Richiesta:
Trascrivi parola per parola le righe dei record a partire da quella che contiene "coordinates (723, 516)." fino a quella che contiene "language-link-malti: Malti is", estremi inclusi.
──────────────────────────────
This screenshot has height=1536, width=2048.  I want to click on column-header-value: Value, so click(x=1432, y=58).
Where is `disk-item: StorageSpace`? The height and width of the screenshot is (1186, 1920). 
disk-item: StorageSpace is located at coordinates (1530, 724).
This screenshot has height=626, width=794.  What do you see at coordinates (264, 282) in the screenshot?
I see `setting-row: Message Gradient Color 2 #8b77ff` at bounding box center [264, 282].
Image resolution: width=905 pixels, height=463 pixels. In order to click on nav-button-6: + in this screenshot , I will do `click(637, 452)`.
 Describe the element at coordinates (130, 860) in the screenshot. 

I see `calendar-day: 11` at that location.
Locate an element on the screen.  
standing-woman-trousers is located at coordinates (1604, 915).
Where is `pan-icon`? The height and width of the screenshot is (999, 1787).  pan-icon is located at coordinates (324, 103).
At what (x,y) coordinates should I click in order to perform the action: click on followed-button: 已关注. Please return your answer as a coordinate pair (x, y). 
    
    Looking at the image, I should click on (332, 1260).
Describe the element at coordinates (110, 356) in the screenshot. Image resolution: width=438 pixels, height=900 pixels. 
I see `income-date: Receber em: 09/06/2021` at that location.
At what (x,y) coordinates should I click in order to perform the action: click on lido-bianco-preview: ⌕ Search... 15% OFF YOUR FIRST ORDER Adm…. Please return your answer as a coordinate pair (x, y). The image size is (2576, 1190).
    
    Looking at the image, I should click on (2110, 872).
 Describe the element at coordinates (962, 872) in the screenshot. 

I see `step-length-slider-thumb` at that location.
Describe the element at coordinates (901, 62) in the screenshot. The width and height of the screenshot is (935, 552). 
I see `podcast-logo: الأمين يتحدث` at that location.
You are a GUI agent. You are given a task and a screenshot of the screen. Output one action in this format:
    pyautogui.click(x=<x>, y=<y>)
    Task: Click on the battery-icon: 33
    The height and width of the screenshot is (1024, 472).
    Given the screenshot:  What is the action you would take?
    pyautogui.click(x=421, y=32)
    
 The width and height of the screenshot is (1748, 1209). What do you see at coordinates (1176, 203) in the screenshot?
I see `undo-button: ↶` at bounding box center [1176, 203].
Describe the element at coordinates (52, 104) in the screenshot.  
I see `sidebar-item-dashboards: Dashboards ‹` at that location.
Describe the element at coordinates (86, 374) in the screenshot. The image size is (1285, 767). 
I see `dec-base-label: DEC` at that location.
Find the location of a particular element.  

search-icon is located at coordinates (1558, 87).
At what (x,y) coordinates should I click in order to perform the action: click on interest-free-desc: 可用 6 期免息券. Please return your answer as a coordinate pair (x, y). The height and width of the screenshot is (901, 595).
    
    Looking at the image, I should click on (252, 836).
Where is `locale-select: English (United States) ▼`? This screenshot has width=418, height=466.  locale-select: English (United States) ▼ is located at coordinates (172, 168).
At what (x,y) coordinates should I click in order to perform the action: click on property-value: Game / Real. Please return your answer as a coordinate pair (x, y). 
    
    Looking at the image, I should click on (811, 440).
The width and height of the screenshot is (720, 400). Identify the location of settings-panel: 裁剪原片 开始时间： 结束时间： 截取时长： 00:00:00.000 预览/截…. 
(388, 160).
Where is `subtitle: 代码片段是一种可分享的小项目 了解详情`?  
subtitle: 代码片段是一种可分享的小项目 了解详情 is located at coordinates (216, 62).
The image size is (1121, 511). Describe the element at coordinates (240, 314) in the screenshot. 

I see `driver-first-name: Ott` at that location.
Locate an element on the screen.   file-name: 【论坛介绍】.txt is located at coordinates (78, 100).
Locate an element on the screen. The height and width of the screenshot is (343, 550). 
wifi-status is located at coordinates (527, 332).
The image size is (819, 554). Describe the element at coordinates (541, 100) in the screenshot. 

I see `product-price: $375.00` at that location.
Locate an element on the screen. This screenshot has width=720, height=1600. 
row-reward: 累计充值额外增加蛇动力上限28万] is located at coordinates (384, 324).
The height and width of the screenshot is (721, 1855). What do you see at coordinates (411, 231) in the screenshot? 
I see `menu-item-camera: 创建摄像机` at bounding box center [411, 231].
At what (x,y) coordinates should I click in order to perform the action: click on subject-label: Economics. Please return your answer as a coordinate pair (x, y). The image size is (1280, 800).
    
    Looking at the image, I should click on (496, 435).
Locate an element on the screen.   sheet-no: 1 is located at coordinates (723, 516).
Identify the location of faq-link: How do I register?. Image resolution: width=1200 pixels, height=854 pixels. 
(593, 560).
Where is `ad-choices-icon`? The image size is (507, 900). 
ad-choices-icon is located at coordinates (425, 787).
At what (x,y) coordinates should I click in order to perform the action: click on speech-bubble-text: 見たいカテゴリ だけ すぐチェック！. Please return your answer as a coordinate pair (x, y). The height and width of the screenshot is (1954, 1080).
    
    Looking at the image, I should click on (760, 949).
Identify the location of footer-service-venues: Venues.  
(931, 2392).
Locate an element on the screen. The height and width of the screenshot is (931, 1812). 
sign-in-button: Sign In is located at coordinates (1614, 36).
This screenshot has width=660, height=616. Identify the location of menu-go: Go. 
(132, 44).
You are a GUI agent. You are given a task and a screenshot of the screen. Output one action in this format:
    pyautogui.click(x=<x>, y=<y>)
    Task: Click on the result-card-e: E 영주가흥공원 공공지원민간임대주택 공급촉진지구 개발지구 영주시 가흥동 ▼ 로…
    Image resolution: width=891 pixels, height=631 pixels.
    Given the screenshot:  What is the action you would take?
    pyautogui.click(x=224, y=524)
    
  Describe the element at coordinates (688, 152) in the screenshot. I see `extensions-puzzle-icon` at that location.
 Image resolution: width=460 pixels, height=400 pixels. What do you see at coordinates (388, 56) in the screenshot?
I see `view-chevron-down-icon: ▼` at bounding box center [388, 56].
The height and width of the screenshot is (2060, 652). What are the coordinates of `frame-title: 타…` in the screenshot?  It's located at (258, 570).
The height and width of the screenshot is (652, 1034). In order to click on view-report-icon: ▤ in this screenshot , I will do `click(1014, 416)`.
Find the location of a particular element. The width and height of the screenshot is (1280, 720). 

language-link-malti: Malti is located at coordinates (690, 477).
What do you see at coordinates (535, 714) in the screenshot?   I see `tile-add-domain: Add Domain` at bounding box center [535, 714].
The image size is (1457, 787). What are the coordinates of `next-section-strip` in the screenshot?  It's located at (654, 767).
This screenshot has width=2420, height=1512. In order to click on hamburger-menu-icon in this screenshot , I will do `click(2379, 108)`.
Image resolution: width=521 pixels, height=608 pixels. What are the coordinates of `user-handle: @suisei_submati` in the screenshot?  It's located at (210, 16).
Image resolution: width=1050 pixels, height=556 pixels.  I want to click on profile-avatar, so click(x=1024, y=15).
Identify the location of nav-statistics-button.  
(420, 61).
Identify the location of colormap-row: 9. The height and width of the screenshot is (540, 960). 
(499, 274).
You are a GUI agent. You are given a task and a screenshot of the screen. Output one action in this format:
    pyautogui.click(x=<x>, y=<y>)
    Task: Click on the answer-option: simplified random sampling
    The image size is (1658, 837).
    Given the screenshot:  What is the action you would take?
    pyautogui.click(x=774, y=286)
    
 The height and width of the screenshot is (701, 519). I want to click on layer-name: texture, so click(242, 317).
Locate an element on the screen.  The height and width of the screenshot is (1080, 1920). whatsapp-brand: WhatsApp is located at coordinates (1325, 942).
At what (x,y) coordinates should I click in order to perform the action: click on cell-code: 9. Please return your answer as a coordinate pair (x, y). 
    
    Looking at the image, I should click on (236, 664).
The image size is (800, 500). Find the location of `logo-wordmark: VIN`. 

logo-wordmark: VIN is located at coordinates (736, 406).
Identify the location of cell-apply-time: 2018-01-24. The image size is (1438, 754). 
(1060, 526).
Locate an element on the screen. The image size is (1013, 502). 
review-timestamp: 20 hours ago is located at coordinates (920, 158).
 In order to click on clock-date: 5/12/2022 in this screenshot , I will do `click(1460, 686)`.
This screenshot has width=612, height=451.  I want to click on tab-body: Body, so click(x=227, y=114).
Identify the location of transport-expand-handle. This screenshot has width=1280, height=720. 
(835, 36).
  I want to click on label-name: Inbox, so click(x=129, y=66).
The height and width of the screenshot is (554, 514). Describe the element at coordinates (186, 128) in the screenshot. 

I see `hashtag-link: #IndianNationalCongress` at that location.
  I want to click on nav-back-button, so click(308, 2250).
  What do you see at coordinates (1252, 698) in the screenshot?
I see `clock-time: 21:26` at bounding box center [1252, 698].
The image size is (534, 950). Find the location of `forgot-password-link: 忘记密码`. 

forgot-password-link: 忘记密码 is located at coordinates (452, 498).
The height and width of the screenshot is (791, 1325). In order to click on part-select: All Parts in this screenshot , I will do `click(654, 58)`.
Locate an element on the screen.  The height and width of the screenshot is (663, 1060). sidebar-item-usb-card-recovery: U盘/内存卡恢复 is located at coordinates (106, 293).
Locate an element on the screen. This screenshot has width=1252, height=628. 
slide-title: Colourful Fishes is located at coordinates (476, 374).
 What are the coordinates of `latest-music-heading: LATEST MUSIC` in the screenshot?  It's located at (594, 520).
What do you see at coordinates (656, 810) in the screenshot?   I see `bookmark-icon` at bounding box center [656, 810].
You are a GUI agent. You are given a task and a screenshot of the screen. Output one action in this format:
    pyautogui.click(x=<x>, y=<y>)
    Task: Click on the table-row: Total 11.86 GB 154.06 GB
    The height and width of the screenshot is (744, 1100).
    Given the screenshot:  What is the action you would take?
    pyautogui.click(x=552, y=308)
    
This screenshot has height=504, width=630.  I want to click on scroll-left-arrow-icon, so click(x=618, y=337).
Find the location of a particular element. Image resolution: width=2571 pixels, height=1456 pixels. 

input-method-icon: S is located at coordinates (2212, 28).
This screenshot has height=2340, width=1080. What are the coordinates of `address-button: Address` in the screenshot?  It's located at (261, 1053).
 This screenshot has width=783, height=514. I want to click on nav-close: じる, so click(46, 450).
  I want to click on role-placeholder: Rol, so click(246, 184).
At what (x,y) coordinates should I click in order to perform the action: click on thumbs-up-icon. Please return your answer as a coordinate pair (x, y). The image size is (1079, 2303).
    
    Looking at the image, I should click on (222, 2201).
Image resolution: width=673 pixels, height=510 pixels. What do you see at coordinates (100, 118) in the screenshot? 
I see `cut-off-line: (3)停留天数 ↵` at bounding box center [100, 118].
──────────────────────────────
Soluzione del problema:
Locate an element on the screen.   sheet-no: 1 is located at coordinates (723, 516).
Identify the location of faq-link: How do I register?. Image resolution: width=1200 pixels, height=854 pixels. 
(593, 560).
Where is `ad-choices-icon`? The image size is (507, 900). 
ad-choices-icon is located at coordinates (425, 787).
At what (x,y) coordinates should I click in order to perform the action: click on speech-bubble-text: 見たいカテゴリ だけ すぐチェック！. Please return your answer as a coordinate pair (x, y). The height and width of the screenshot is (1954, 1080).
    
    Looking at the image, I should click on (760, 949).
Identify the location of footer-service-venues: Venues.  
(931, 2392).
Locate an element on the screen. The height and width of the screenshot is (931, 1812). 
sign-in-button: Sign In is located at coordinates (1614, 36).
This screenshot has width=660, height=616. Identify the location of menu-go: Go. 
(132, 44).
You are a GUI agent. You are given a task and a screenshot of the screen. Output one action in this format:
    pyautogui.click(x=<x>, y=<y>)
    Task: Click on the result-card-e: E 영주가흥공원 공공지원민간임대주택 공급촉진지구 개발지구 영주시 가흥동 ▼ 로…
    Image resolution: width=891 pixels, height=631 pixels.
    Given the screenshot:  What is the action you would take?
    pyautogui.click(x=224, y=524)
    
  Describe the element at coordinates (688, 152) in the screenshot. I see `extensions-puzzle-icon` at that location.
 Image resolution: width=460 pixels, height=400 pixels. What do you see at coordinates (388, 56) in the screenshot?
I see `view-chevron-down-icon: ▼` at bounding box center [388, 56].
The height and width of the screenshot is (2060, 652). What are the coordinates of `frame-title: 타…` in the screenshot?  It's located at (258, 570).
The height and width of the screenshot is (652, 1034). In order to click on view-report-icon: ▤ in this screenshot , I will do `click(1014, 416)`.
Find the location of a particular element. The width and height of the screenshot is (1280, 720). 

language-link-malti: Malti is located at coordinates (690, 477).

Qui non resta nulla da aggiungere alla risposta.